Name	Name	Last commit message	Last commit date
parent directory ..
data	data
images	images
models	models
notebooks	notebooks
src	src
.env	.env
.gitignore	.gitignore
LICENSE	LICENSE
README.md	README.md
google_sheets_api.gs	google_sheets_api.gs
requirements.txt	requirements.txt

- BUSINESS UNDERSTANDING

What is the company?

Insurance All

What is its business model?

Insurance All is an insurance company that sells health insurance for its clients. The insurance business model works this way.

The insurance company requires a payment (called "premium") from the customer to guarantee compensations in case of illnesses, health treatments and any other conditions specified on the contract.

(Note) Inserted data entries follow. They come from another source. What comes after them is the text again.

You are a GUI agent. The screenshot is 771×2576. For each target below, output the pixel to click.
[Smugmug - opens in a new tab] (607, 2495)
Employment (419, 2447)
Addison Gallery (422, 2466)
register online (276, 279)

So, let's say the premium costs 5,000 and the guarantee is up to 100,000. In this case, the customer has an assurance that, for example, if he needs a health treatment of 20,000, the insurance company will pay for it (as this value is less than 100,000 guarantee).

Note that the insurance company has not only one customer but rather hundreds, or even thousands, of them. And, the company also knows, by statistical means, that only a few of them will require a guarantee higher than the premium. Therefore, the company attests that, on average, it will make money, even though it may lose money with a few customers.

What is the business problem the company is facing?

Insurance All is a health insurance company and its products team is analyzing the possibility of offering a new product, automobile insurance, for its health insurance clients.

Similar to its health insurance, customers of this new insurance plan would have to pay an annual plan to be insured by Insurance All in case of an eventual car accident or damage.

Last year, Insurance All surveyed approximately 380.000 clients on their purchasing interests in this new automobile insurance. All clients in this survey had an 'interested' or 'not interested' response to this new car insurance product and answers were stored in a database alongside other information from its clients.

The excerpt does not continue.